BOSTON (Reuters) - Conflicting regulations could limit the rates that money market mutual funds pay investors, a senior Fidelity Investments executive said, reflecting some of the many forces weighing on the sector.
Rules passed by the U.S. Securities and Exchange Commission in 2010 require funds operated by Fidelity and its rivals to own more short-term securities, said Robert Brown, president of Fidelity money fund operations, in a recent interview.
At the same time, international bank capital rules known as Basel III, still under development, would have banks rely more on long-term debt, which would reduce the supply of short-term instruments in which money funds invest.
The result could be lower returns for money fund investors, Brown said, even once interest rates rise from their historic lows of late.
“In a normalized rate environment, it will reduce the market rate we will pay out,” he said of the clashing policies.
Lower rates will only add to the pressures on the $2.6 trillion money funds industry, which has grappled with yields close to zero for several years.
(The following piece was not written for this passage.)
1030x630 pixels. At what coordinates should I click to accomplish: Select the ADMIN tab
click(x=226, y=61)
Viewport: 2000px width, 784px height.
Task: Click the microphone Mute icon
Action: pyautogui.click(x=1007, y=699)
Industry tracking site cranedata.com shows the highest-yielding money funds paying only around 15 basis points, for instance.
Fidelity and other firms have waived millions of dollars of fees in response. Charles Schwab Corp waived $240 million in fees in the first six months of 2011 alone. Other industry specialists have also begun to voice concerns about the appeal of money funds.
Until broader economic forces boost rates again, many investors could put their money either in FDIC-insured bank accounts or into government money funds rather than prime funds that buy bank debt and corporate commercial paper, said Lance Pan, research director at money manager Capital Advisors.
“The industry is going through a crisis,” Pan said. “If the thesis doesn’t improve in one to three months, it will be awfully difficult to have investors remain in prime funds.”
Others wonder if prime funds might invest in nontraditional assets to boost yields. Either way, a loss of assets from the funds could limit a key source of corporate funding.
Closely-held Fidelity is the largest player, with $431 billion, or 17 percent of the industry’s total assets as of August 31, according to the Lipper unit of Thomson Reuters. Competitors including JPMorgan Chase & Co, Vanguard Group Inc and Federated Investors Inc.
Two recent crises have shown the tensions facing money funds in their dual role as asset manager and bank investor.
The funds have faced scrutiny over their holdings in French banks exposed to Europe’s financial woes. The funds also saw major outflows in July as investors feared the potential impact on Treasuries were the federal government to default, a threat averted when a debt deal was reached in early August.
Investors have since returned, which fund leaders say is a win, or as Brown put it, “a tremendous success story.”
However, one way the funds avoided trouble was by shortening the length of time they would hold securities. That made less money available for banks such as France’s Societe Generale and BNP Paribas SA, both of which have faced questions about their own stability.
For instance, the largest money fund at August 31 was Fidelity Cash Reserves, with $120 billion in assets. According to Lipper, the weighted average maturities of the fund’s holdings in CDs of the top French banks fell to 32 days at the end of August from 62 days at the end of June.
“The availability of cash to purchase longer-term securities isn’t there in the marketplace,” Brown said.
A Fidelity spokesman said the firm is now “very comfortable with our money market funds’ French banks holdings.”
Brown said the situation in part reflects differing priorities by regulators.
On the fund side, the SEC as of 2010 required money funds to hold some of their assets in “highly liquid” instruments such as cash or securities that convert to cash within a week. It also shortened maturity limits.
The idea was to reassure investors and to give funds more of a cushion to handle volatile periods. During the financial crisis in 2008, dozens of money funds ran into trouble and required support from their parent firms.
At the same time the bank-capital rule set known as Basel III, now being hashed out by central bankers, would encourage large banks to seek long-term financing. That could make even fewer short-term instruments available for money funds. Brown called the situation “opposing regulatory forces in the marketplace.”
Brown’s comments are similar to the views of several academics who follow the money fund industry. In Washington some have called for additional reforms such as abandoning the funds’ traditional $1 per share net asset values that many investors prefer.
But regulators do not want to make moves so dramatic they would upset prime funds’ role in funding corporate activities.
Between the SEC and reforms such as Basel III, “there’s a certain inconsistency,” said Harvard Business School professor David Scharfstein.
Scharfstein said sorting out the conflicts is among the jobs facing Financial Stability Oversight Council, an umbrella group set up under the Dodd-Frank financial reform act and led by U.S. Treasury Secretary Timothy Geithner. The challenge for the body will be to reconcile the interests of various industries and their regulators.
“Certainly investors need a place to park liquid assets. We want to make sure it’s in a place that is consistent with financial stability,” he said.